Local storytelling that’s worth a Fortune

Play by New Brunswick playwright turned into a thirteen-part podcast

 

How far would you go to bring yourself back to your senses?

 

Lowell Garish’s grandmother has just died. In an effort to find himself in his newly-quiet world, he travels from Halifax, Nova Scotia to Tofino, British Columbia, including a pitstop in Sackville, interviewing locals of each town he stops in. When the world slowly starts evolving around him, his documentary of noise starts to change in a terrifying way.

 

Lowell’s story, and the stories of fictional strangers from across Canada, is the topic of Fredericton-based playwright Ryan Griffith’s script Fortune of Wolves. The show premiered in 2017 through Theatre New Brunswick in Fredericton. It consists of four actors who each become the characters Lowell meets on his journey. The show includes 60 plus monologues that are chosen at random by the actors before each show.

 

When the pandemic began, theatre artists across the world had their professional lives go dark. That was when Matt Carter, the Director of Development and Communications at Theatre New Brunswick and headrunner of the website Grid City Magazine, proposed an idea to Griffith: with no opportunities to create theatre in the newly-quiet world, he wanted to give people a safe way to create theatre through the use of their voices. With the home-grown, documentary-style of Fortune of Wolves, Carter and Griffith began the process of telling Lowell’s thirteen-month story. 

 

Griffith and Carter reached out to their community to find performers to bring the story to life. The cast consists of people that the artists know or had been interested in working with for some time. 

 

“We hadn’t seen some of these people for a while because of the pandemic. It felt like we were still doing something, even though the pandemic was going on.” said Griffith.

 

The performers in the podcast, surprisingly, are not all actors. The project consists of 66 people from all walks of life, including actors, visual artists, comedians, baristas, servers, social workers, and even a yoga instructor.

 

“Not all the performers have theatre backgrounds. There’s stand up comedians, visual artists, spoken word artists,” said Griffith. “We weren’t really trying to populate the performance with professional actors. We kind of wanted it to kind of have a kind of down-to-earth feeling. We wanted them to have the ticks of real people.”

 

Originally, Carter came up with the idea to hire actors to record themselves bringing the characters to life over their cell phones.
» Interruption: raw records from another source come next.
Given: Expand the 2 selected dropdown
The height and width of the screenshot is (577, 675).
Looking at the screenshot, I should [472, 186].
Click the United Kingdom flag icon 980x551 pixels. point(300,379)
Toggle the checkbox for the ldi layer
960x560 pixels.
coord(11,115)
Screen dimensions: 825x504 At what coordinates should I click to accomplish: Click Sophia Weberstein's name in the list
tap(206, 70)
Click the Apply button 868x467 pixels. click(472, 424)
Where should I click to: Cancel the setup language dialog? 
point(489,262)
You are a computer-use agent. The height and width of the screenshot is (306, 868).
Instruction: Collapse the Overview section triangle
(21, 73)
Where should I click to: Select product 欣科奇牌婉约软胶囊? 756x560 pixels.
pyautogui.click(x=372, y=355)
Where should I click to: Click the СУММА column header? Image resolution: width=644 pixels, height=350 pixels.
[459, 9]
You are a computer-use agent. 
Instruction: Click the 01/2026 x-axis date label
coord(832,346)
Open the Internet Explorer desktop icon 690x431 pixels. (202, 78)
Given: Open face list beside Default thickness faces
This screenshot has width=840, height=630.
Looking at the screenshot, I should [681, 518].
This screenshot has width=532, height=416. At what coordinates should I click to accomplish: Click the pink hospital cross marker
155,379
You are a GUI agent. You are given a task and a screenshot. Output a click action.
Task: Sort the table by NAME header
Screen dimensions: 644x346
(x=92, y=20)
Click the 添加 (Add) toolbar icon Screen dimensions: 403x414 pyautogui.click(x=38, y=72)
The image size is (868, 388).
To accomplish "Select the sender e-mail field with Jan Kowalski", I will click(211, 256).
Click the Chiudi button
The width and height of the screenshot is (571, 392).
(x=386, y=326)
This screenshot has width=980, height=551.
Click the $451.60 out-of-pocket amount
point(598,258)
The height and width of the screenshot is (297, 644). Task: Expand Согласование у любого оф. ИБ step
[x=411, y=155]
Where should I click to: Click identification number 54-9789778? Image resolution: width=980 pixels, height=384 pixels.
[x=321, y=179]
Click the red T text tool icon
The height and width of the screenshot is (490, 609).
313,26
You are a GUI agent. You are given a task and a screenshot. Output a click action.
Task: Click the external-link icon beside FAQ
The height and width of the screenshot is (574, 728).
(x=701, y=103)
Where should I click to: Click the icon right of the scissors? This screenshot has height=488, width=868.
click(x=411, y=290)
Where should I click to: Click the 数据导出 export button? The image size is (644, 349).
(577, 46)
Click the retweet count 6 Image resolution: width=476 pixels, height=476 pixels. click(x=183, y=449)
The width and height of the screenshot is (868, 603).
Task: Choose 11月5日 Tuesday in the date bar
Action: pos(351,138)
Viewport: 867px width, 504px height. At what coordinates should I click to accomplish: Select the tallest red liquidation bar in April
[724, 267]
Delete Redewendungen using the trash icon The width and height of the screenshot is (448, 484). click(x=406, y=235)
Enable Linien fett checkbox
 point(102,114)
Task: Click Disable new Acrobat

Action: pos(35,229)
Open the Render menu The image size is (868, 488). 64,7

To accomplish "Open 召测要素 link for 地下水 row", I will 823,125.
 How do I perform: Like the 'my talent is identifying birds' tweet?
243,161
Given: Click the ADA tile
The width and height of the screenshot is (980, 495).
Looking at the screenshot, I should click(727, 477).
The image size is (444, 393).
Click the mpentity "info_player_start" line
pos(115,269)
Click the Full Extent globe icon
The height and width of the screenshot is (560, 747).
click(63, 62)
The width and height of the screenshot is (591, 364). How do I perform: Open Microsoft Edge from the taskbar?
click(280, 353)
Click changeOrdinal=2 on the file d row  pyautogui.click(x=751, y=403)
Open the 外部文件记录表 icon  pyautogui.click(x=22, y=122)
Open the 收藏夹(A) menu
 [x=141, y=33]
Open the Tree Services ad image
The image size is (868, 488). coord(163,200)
When the sound qualities of differing cell phones were not consistent enough, the cast instead recorded live in Theatre New Brunswick’s space in the Industrial Park in Fredericton. However, Their recording booth was unlike any other; the podcast was recorded in a costume storage shop. Setting up what Carter described as a ‘little nest’ in their makeshift sound booth, the crew recorded at least one monologue a week. Griffith was present, giving socially-distanced directions, while Carter listened to the actors work their magic through headphones with an incredibly long attachment cord. 

 

“The best place to get sound was in the wardrobe storage area—aisles and aisles stuffed with shirts and dresses and pants and suits and whatever else. Great for sound dampening,” said Carter.

 

After gathering feedback from a small group of their peers, the story Fortune of Wolves came to life and was produced by Big Noise Audio Collective and presented by Theatre New Brunswick. This story did not come to life without extensive editing work and dedication from the creative team, though. With Carter in charge of the recording, editing and sound design, it was a gigantic job to accomplish, but one he was proud to take on.

 

“It was like, ‘Holy cow, this is gonna be a lot of work to stitch together now!’ But just seeing what everybody brought to the project to meet all these people and to work with them live… everybody’s interested in the project, everybody’s love of the script, was [a] real good motivator to see the project through,” said Carter, “I think it speaks well to Ryan’s writing.”